▶ _About this task_: Images do not belong in the copy. Retype the entries exactly.

○ ○ ○ ○

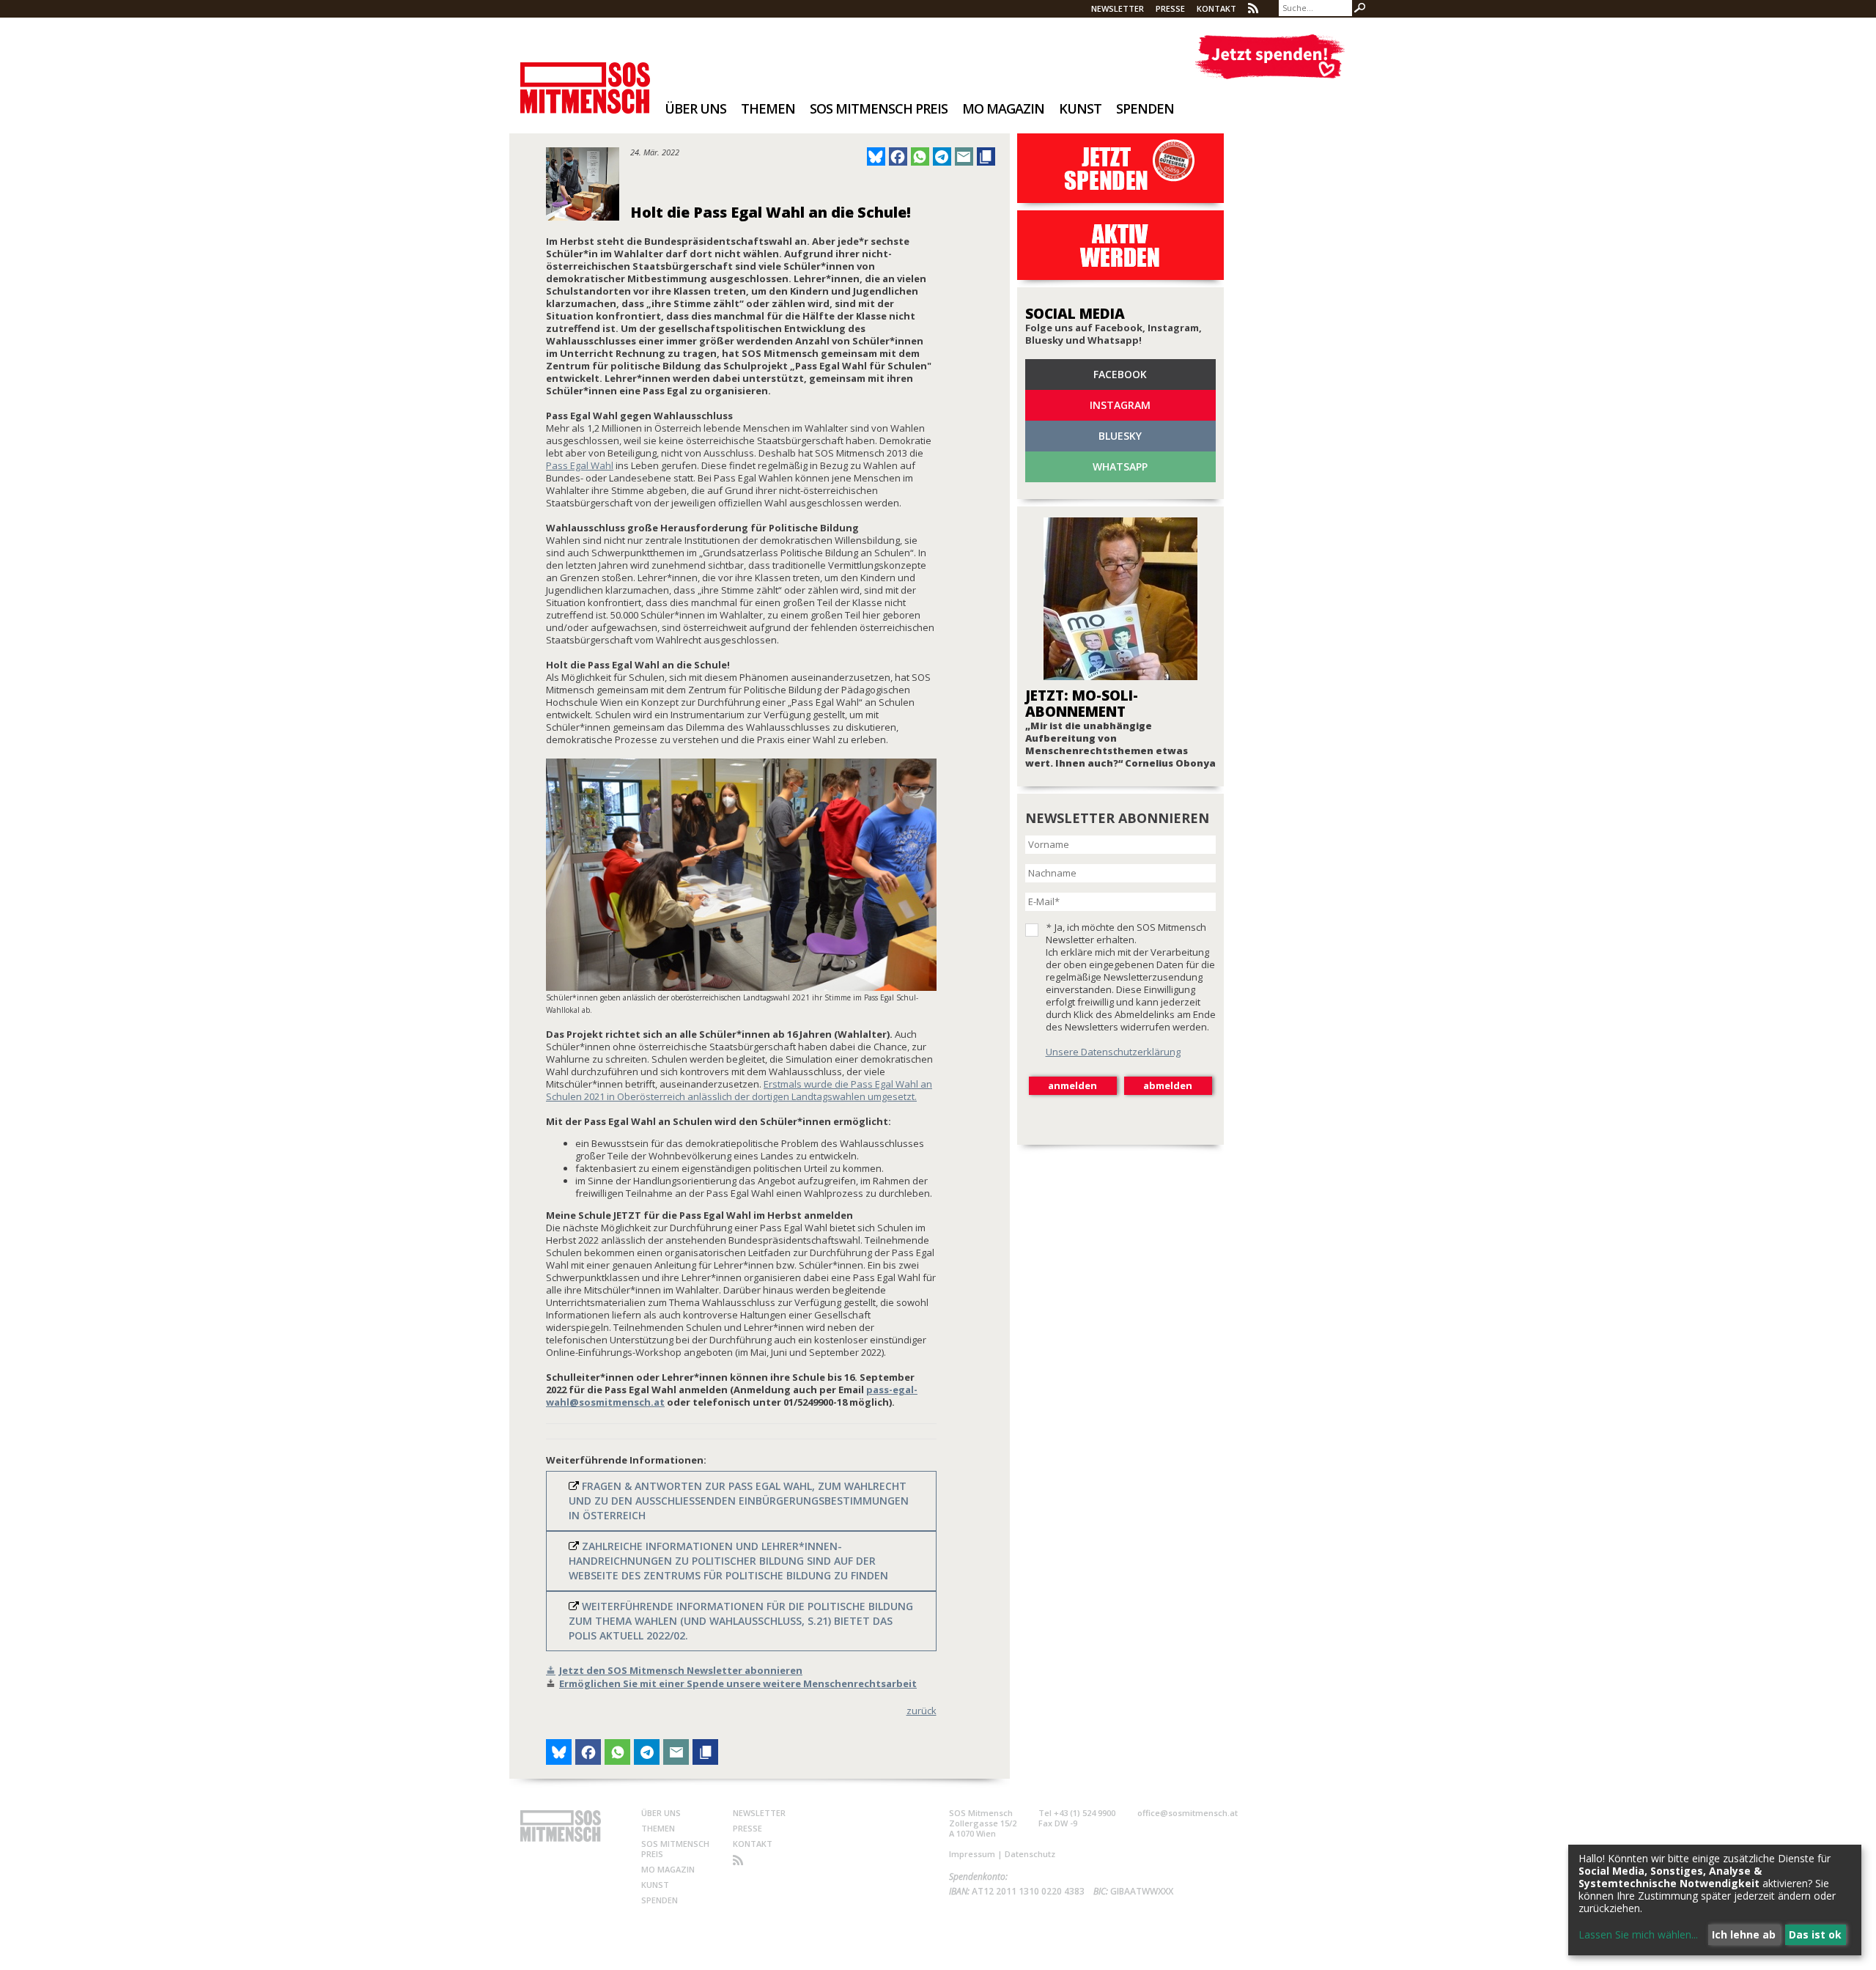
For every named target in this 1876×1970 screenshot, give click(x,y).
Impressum (972, 1853)
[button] (876, 156)
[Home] (585, 78)
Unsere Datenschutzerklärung (1113, 1051)
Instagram (1120, 405)
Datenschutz (1030, 1853)
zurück (921, 1710)
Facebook (1120, 374)
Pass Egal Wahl (579, 465)
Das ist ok (1815, 1934)
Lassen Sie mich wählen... (1638, 1934)
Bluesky (1120, 436)
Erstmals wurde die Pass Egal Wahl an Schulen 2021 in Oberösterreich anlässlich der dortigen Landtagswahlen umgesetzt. (739, 1090)
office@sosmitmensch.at (1187, 1812)
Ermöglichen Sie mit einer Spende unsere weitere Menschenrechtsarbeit (738, 1683)
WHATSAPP (1120, 466)
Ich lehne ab (1744, 1934)
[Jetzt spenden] (1269, 57)
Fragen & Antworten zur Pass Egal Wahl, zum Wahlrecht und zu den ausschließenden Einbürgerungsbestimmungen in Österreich (739, 1500)
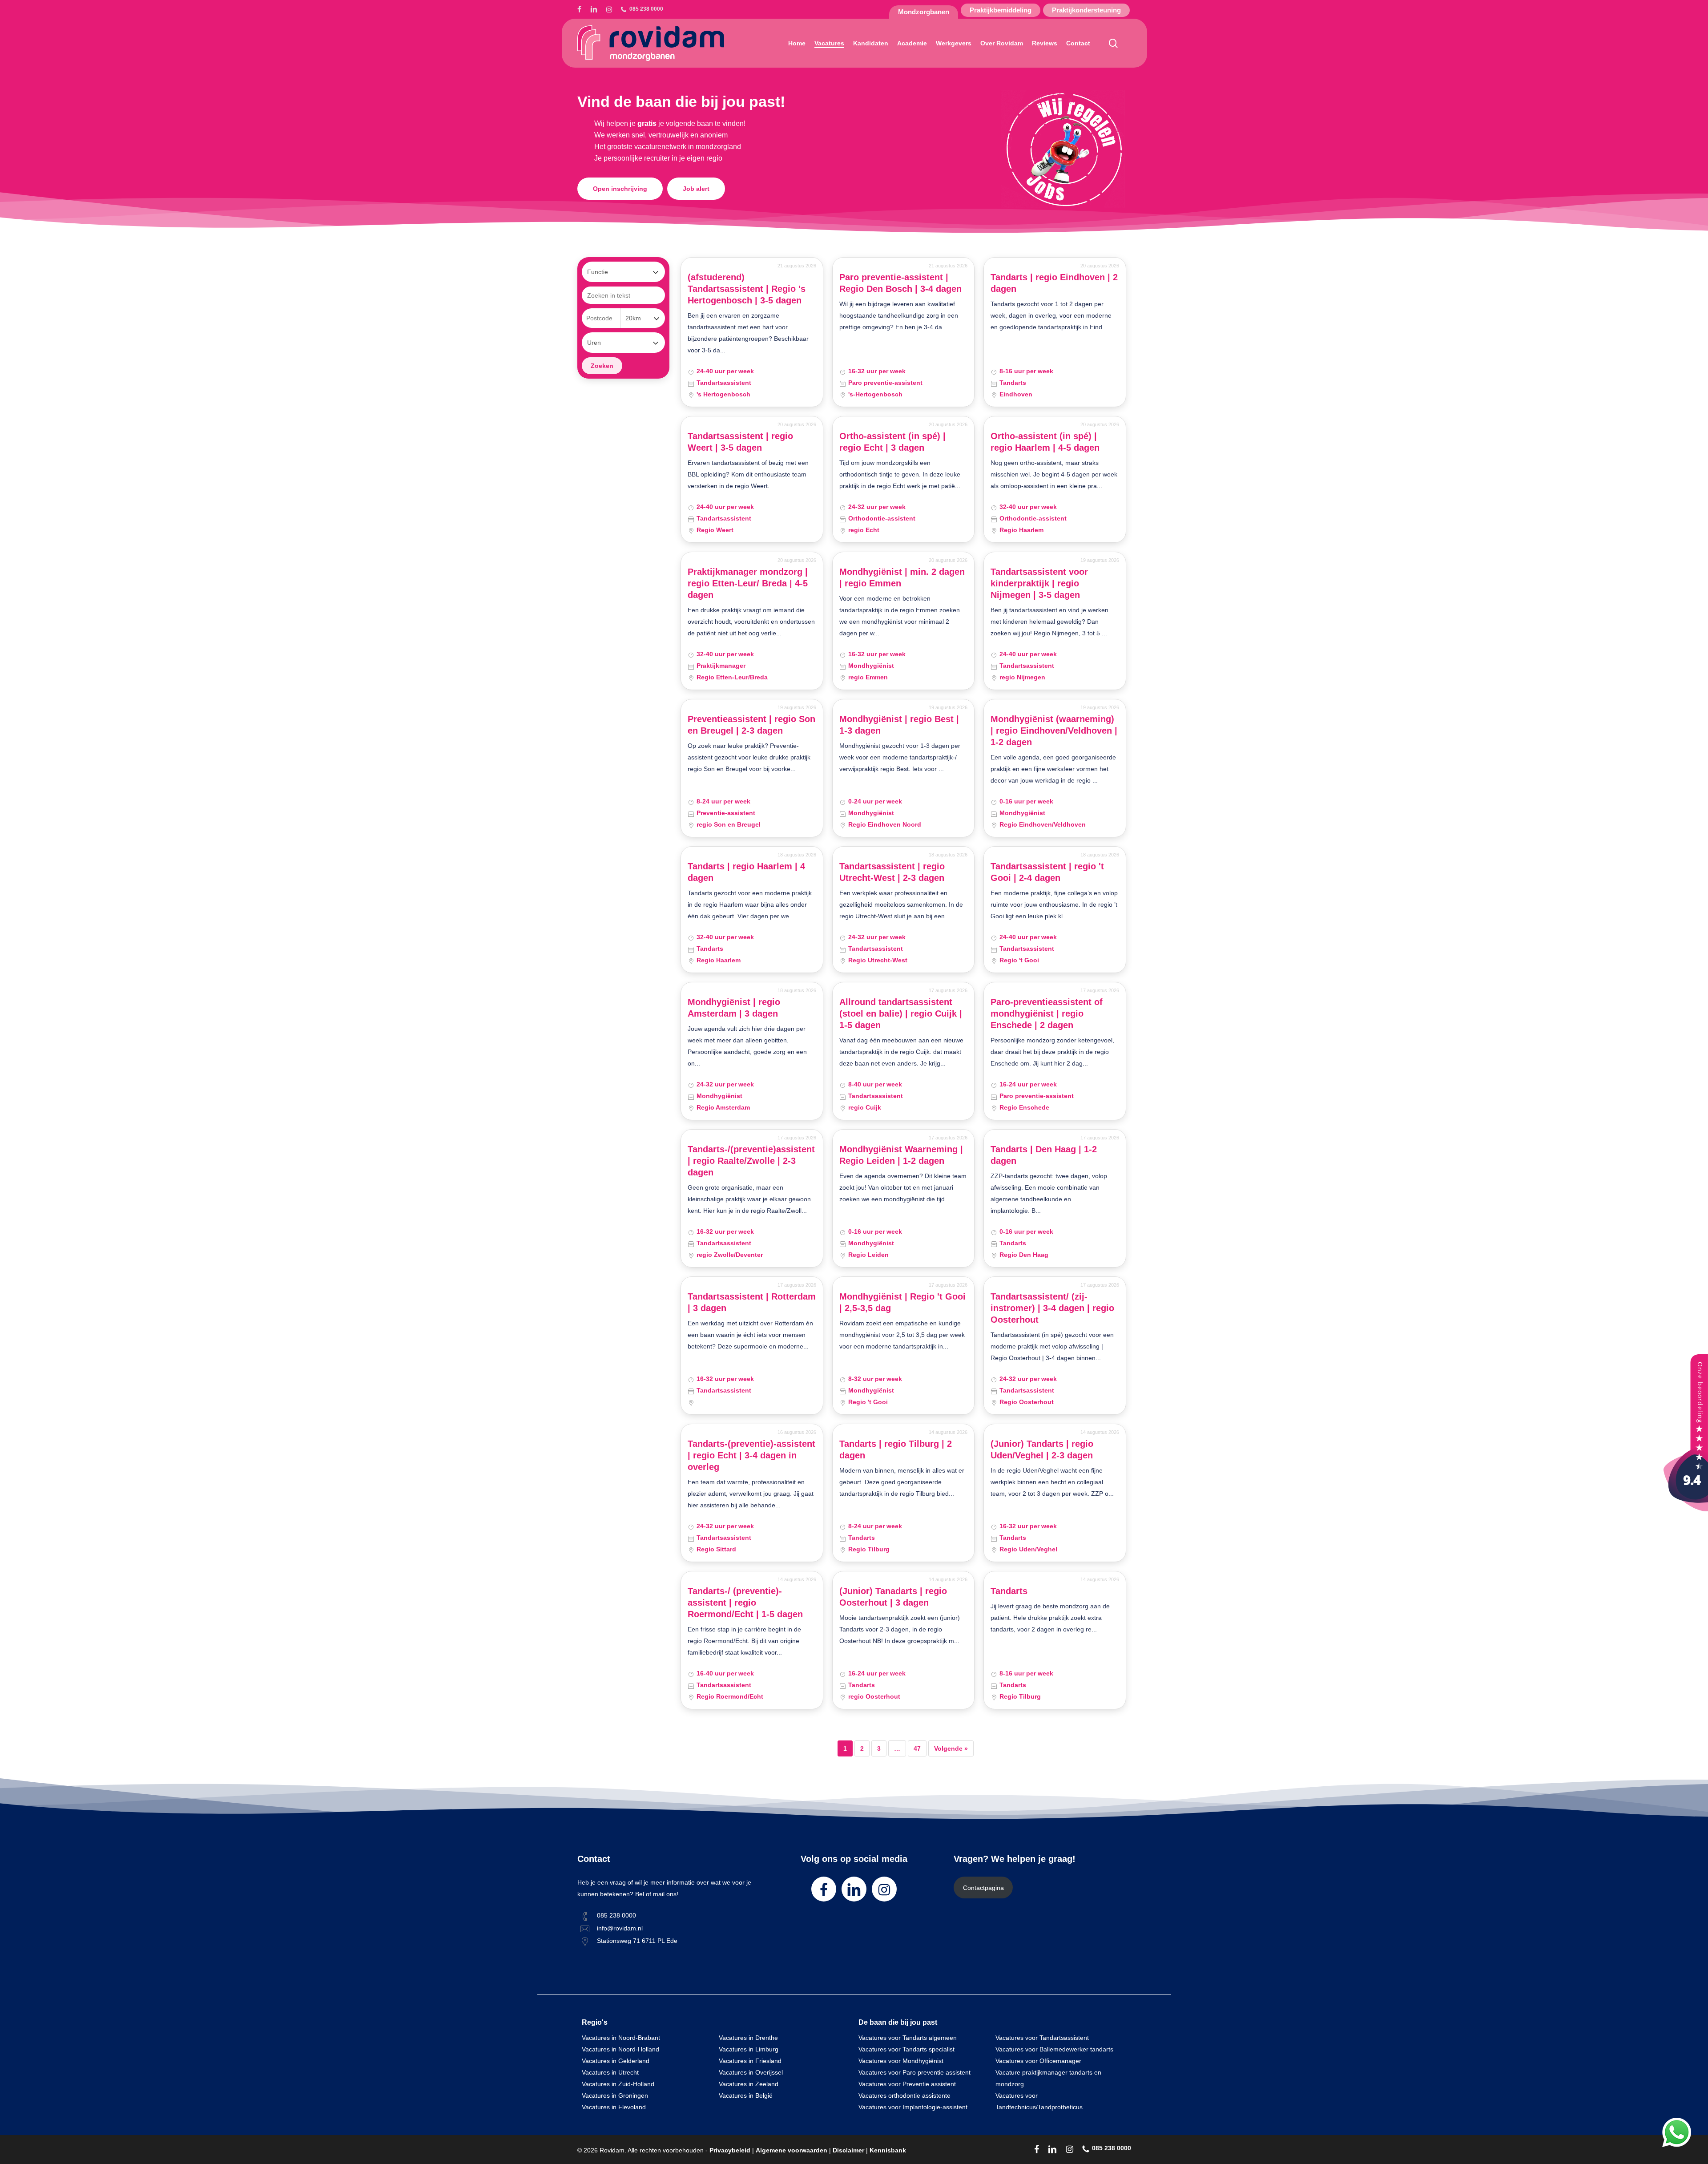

○ ○ ○ ○

▶ _Your solution_:
For every named target in this 1876×1970 screenshot, give click(x,y).
Impressum (972, 1853)
[button] (876, 156)
[Home] (585, 78)
Unsere Datenschutzerklärung (1113, 1051)
Instagram (1120, 405)
Datenschutz (1030, 1853)
zurück (921, 1710)
Facebook (1120, 374)
Pass Egal Wahl (579, 465)
Das ist ok (1815, 1934)
Lassen Sie mich wählen... (1638, 1934)
Bluesky (1120, 436)
Erstmals wurde die Pass Egal Wahl an Schulen 2021 in Oberösterreich anlässlich der dortigen Landtagswahlen umgesetzt. (739, 1090)
office@sosmitmensch.at (1187, 1812)
Ermöglichen Sie mit einer Spende unsere weitere Menschenrechtsarbeit (738, 1683)
WHATSAPP (1120, 466)
Ich lehne ab (1744, 1934)
[Jetzt spenden] (1269, 57)
Fragen & Antworten zur Pass Egal Wahl, zum Wahlrecht und zu den ausschließenden Einbürgerungsbestimmungen in Österreich (739, 1500)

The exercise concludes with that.